Uma semana se passou e depois outra, mas para mim, eu ainda estava no mesmo ponto de estranheza que estava no meu primeiro encontro. Embora as pessoas tivessem me falado muitas coisas sobre ele. Alguns diziam que ele é um feiticeiro e alguns o chamavam de santo. Alguns o consideraram um rico empresário que foi atingido por uma enorme perda e alguns o retrataram como um verdadeiro amante que foi traído. Mas eu sabia que tais especulações eram apenas rumores. Eu tinha sido paciente o suficiente e minha hora de partir estava próxima, mas não pude evitar meu juízo.

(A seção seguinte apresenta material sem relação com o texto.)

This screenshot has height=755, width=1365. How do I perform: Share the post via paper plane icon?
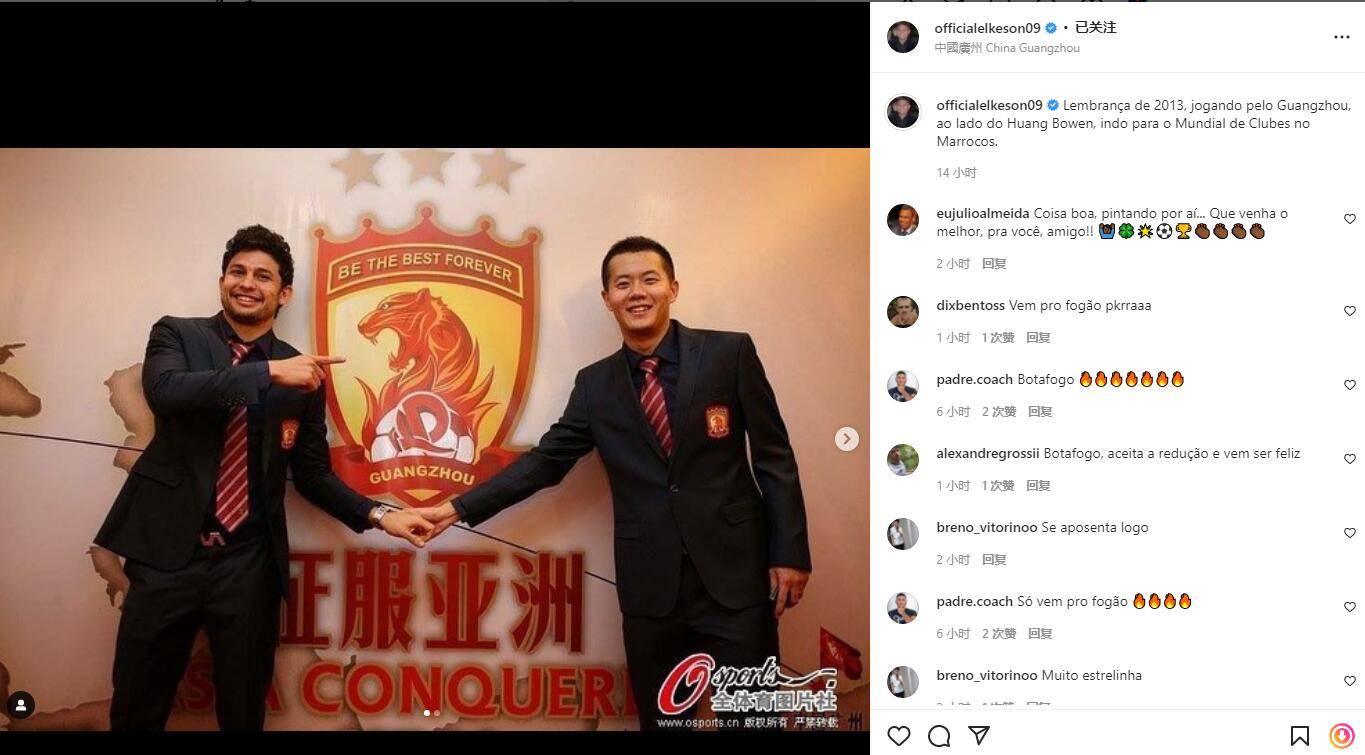point(979,736)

Um dia eu estava sentado ao lado dele que notei que ele não murmurou o dia inteiro. Nem contava as pessoas nem tinha pedrinhas no colo. Era um silêncio estranho em si. Quando o sol ficou pálido e fraco, senti nele um sinal de medo e ele moveu os lábios sem uma palavra audível. Eu tive que ir depois de dois dias, então me arrisquei e decidi ficar mais alguns momentos. Quando o sol finalmente se pôs, suas palavras começaram a ser audíveis e pude ouvi-lo dizer; ‘Venha, pois eu não te odeio, pelo menos’

A lua surgiu em seu turno da noite e o sol finalmente se acalmou. O velho em trapos e entrou na cidade como um vitoriano. Ele foi para o mesmo lugar onde eu o encontrei pela primeira vez. Eu o segui. Depois de muito tempo, ele levantou a voz e profeticamente disse:

“Venha para casa, ó pombo da dor. Beba das minhas águas de êxtase. Ó águia da miséria, cheia de vinho da consciência, alimente-se da minha carne. Venha aqui, venha aqui para você a fome pode despertar.”

Ele se sentou elegantemente em uma pedra próxima. O medo da minha primeira noite reacendeu, mas meu desejo curioso conseguiu me dar um impulso de coragem para me manter firme e ouvi-lo dizer um pouco mais. Ele foi, no entanto, realmente profético. Ele nunca olhou para mim o tempo todo. Mas apenas em um momento, quando a lua estava cheia, seu olhar me atingiu como uma tempestade, mas congelou em uma brisa fresca o suficiente para que eu me mantivesse firme. E então, ele foi novamente levado como se não visse apenas um torrão de barro.

Naquela noite, fiquei lá por muitas horas enquanto o velho continuava andando de um lado para o outro, falando em tom superficial. O que eu podia compreender era pouco, mas agora me lembro que ele disse:

“Eu sou amaldiçoado, por que você não me solta. Oh meu pensamento, ó meu amor, por que eu deixo você entrar, por que eu deixo você entrar!!!!”